REVIEWED By Robert Faires, Fri., March 11, 1994
Greedy ain't greedy enough. Sure, this comedy from writing team Lowell Ganz & Babaloo Mandel (A League of Their Own, Splash, City Slickers) and director Lynn (My Cousin Vinny) has some grasping, venal, dollar-signs-on-eyeballs cupidity, the kind that can make for a nasty, biting, outrageous satire of our lust for lucre. But mostly, it's demure when it comes to grabbing all the laughs it can. It repeatedly pulls back from comic opportunities to jab wicked fun at avarice in favor of following fairly nice Fox as he gets sucked into a plan to nab his uncle's riches, gets a tad greedy, then recovers his scruples. That sort of sentiment you find in all Ganz/Mandel flicks -- you can't go to one and not expect some sweet, sticky stuff -- but their usual winning formula is to take a schmaltzy premise and tart it up with tangy, irreverent jokes. Here, they take a premise that gives them free rein for their dark comic sensibility, and they glob it up with schmaltz. It's not as effective an approach.
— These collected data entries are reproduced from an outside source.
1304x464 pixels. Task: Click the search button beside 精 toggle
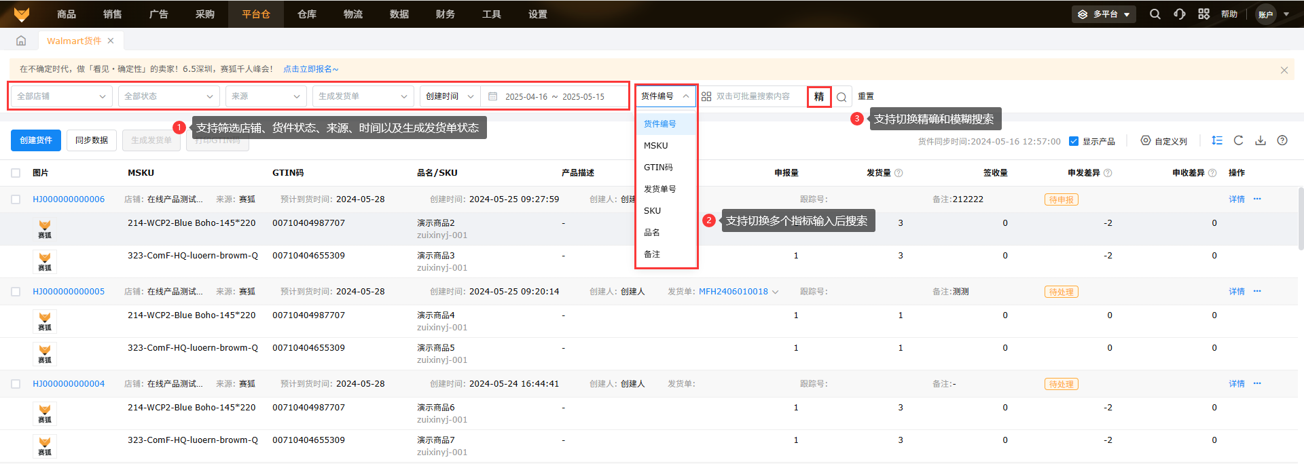[841, 97]
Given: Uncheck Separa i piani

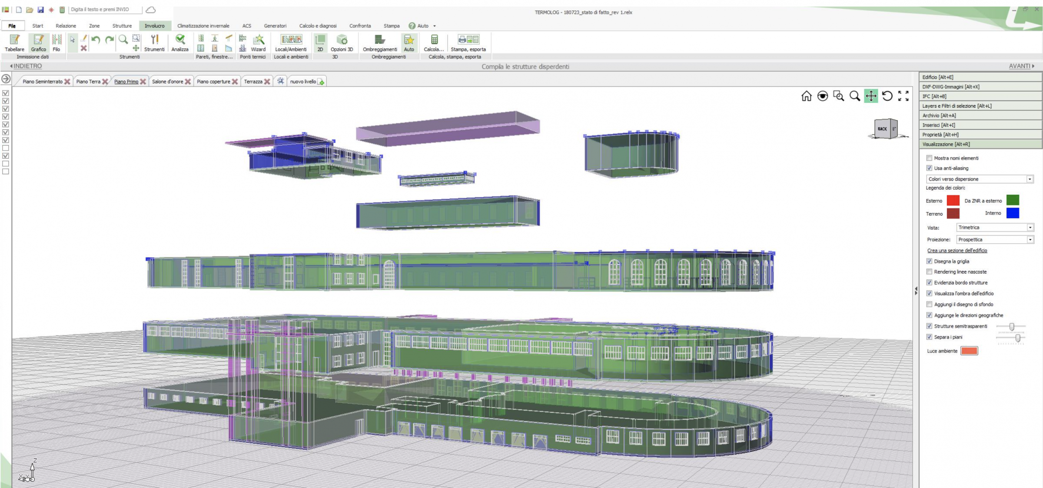Looking at the screenshot, I should 929,337.
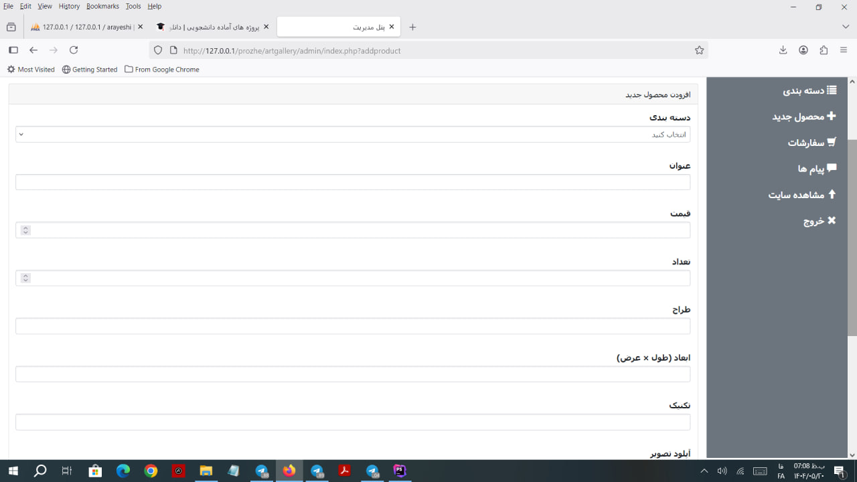Screen dimensions: 857x482
Task: Click inside the عنوان title input field
Action: click(353, 182)
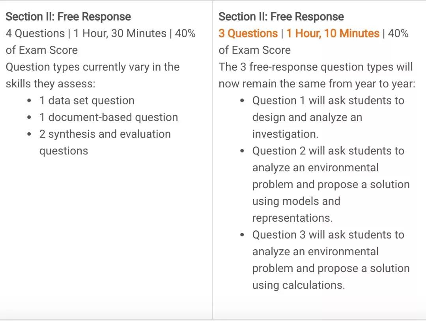
Task: Click the vertical divider between the columns
Action: 213,160
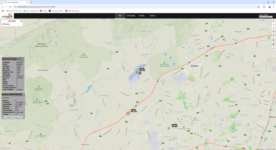This screenshot has width=276, height=150.
Task: Click the Active Feed info icon
Action: click(x=21, y=21)
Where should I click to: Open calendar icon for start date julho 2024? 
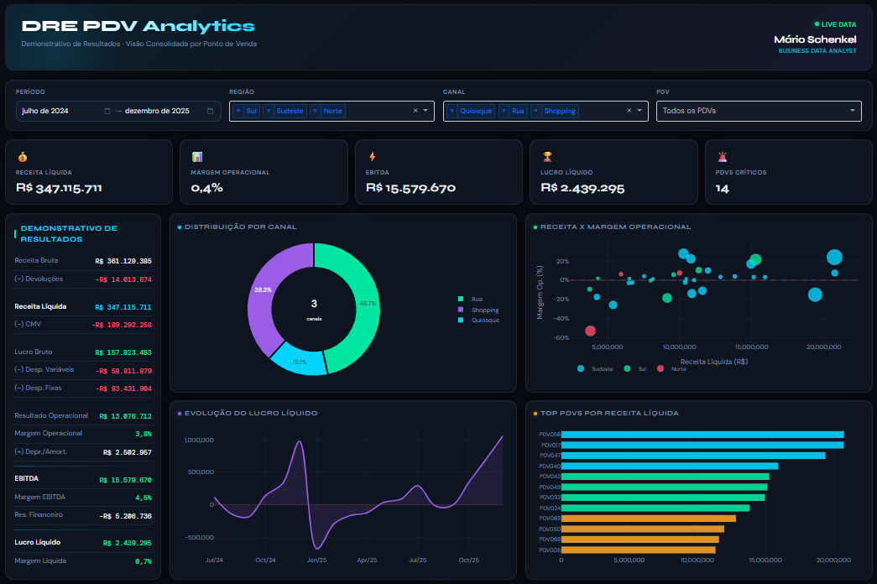point(107,111)
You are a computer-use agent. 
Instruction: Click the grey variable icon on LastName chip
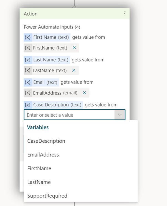(x=28, y=71)
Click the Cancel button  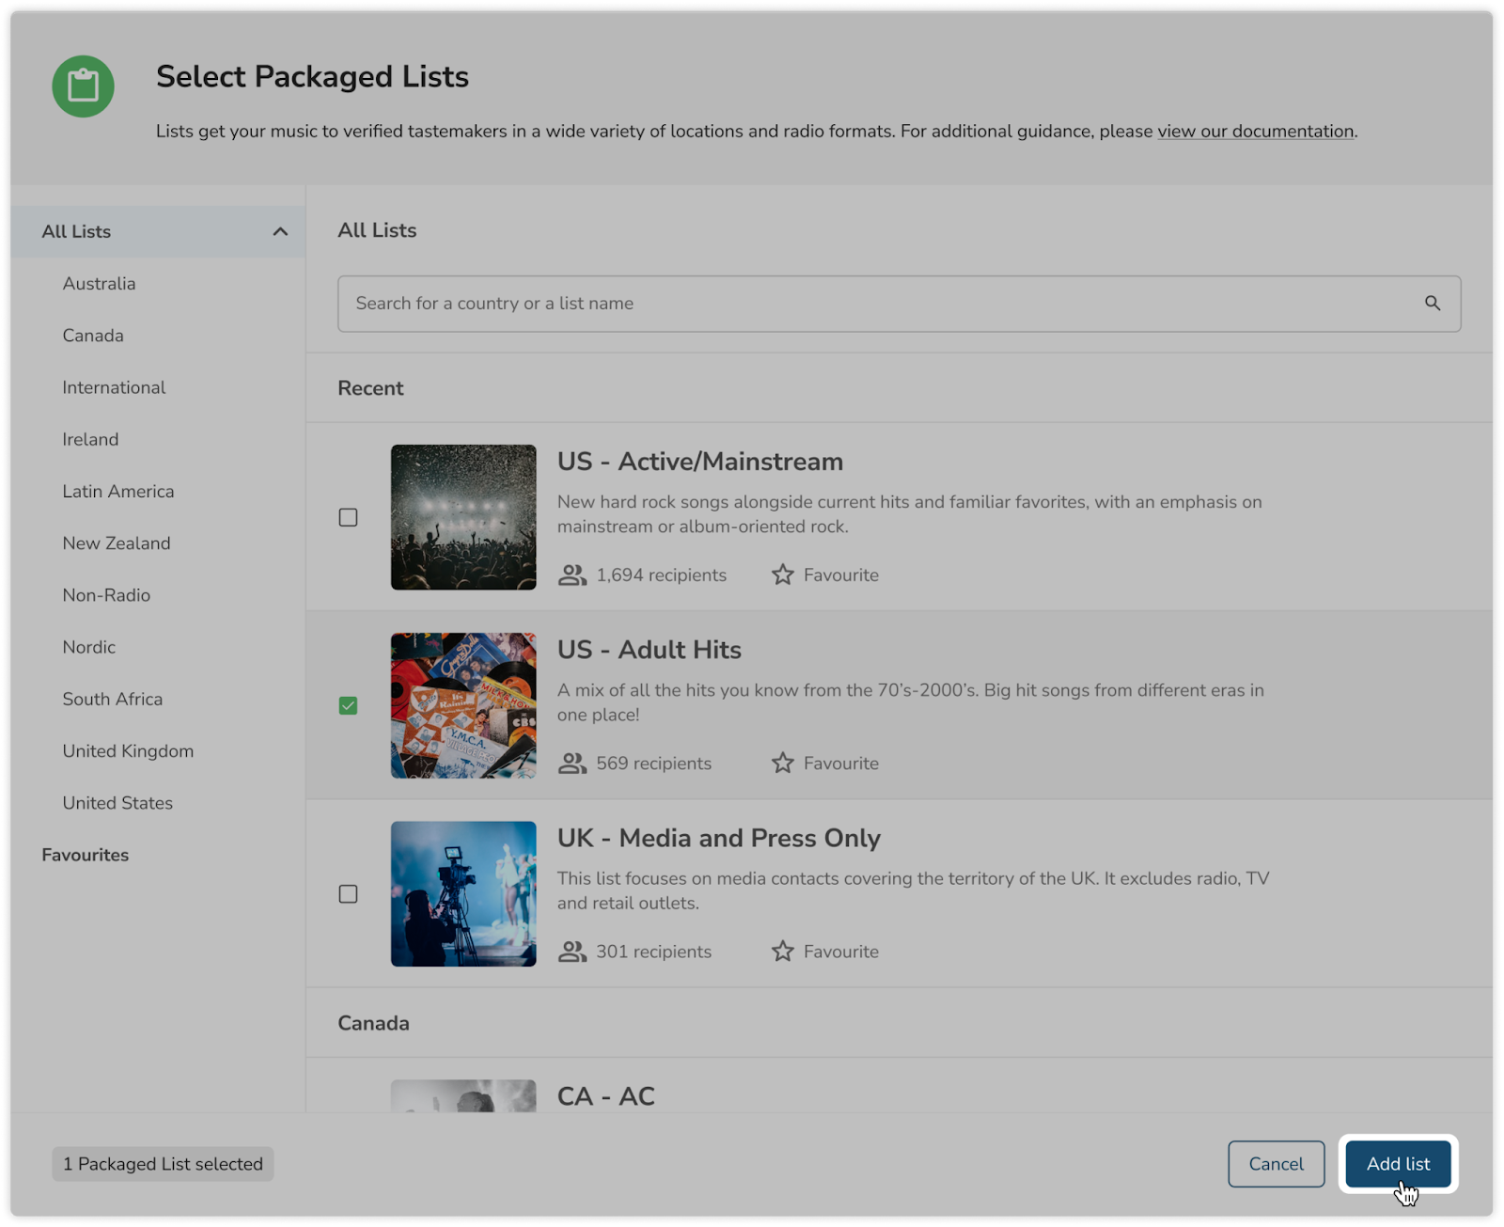pos(1276,1163)
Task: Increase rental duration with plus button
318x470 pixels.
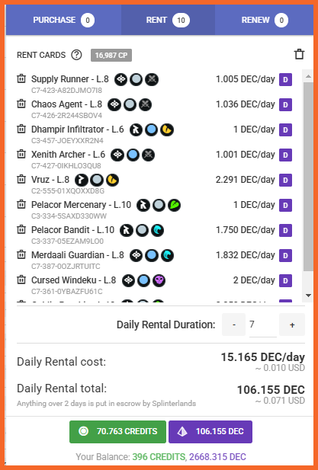Action: click(x=292, y=325)
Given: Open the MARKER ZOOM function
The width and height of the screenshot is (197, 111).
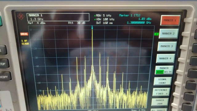Looking at the screenshot, I should pyautogui.click(x=160, y=102).
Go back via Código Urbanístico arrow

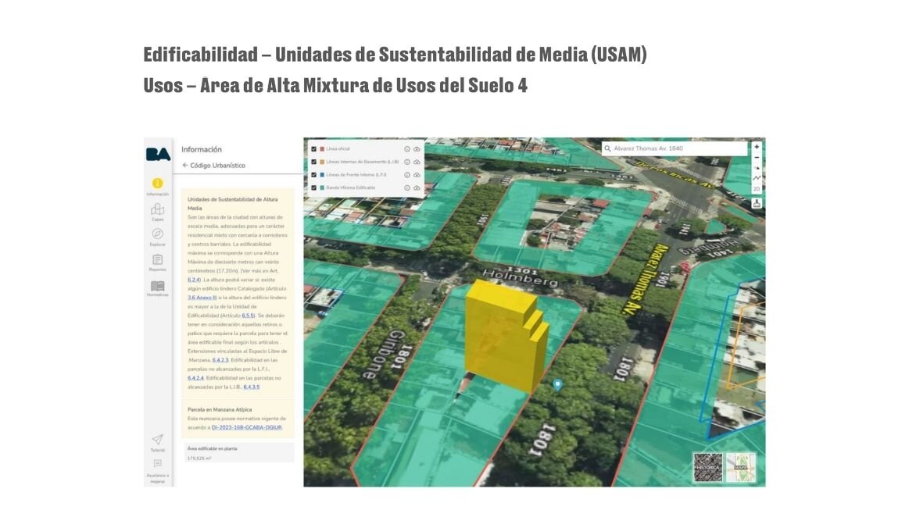point(185,165)
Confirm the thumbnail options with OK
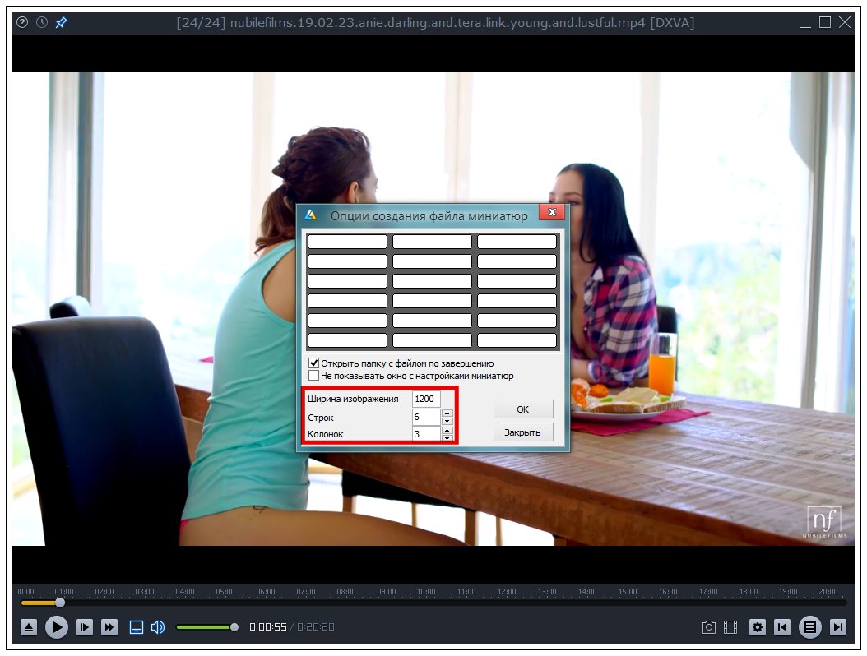867x656 pixels. 523,409
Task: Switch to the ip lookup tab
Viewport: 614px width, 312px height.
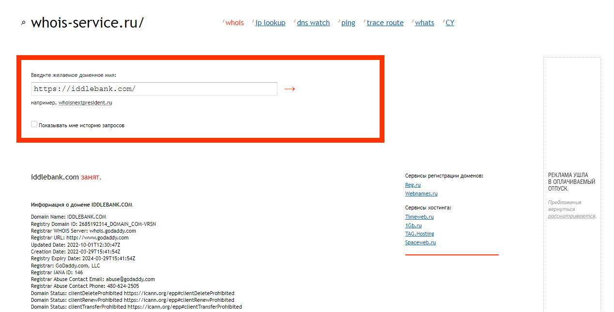Action: 270,23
We keep waiting for all this comedic energy in cast members Hartman, Begley, Burns, Bob Balaban, Colleen Camp, and Siobhan Fallon (as the relatives after uncle Douglas's loot) to explode. But the writers and Lynn contain it, politely declining to exploit all that guffaw-getting talent. It leaves the cartoony clutch of cousins twisting in the wind (though Hartman still snares laughs by snarling about and Fallon steals some scenes as his lush wife). Overall though, you stand a better chance of seeing a wild dash for cash by hitting the Stop'n'Go when the Lotto jackpot's up to $40 million. Bless Nancy Travis; unevenness is the villain that marred So I Married an Axe Murderer (though she's as bright here as she was there). And it's the fiend that has dogged Fox his whole film career. To his credit, Fox again acts his ass off (or rather, his pants; he gives us full dorsal nudity and a good gander at his tush) and again proves himself a smart, hard-working, adventurous, damn watchable actor whose film vehicles keep ending up Edsels. A more accurate one-word title for the film might be Tame, but hey, who'd see a picture named that?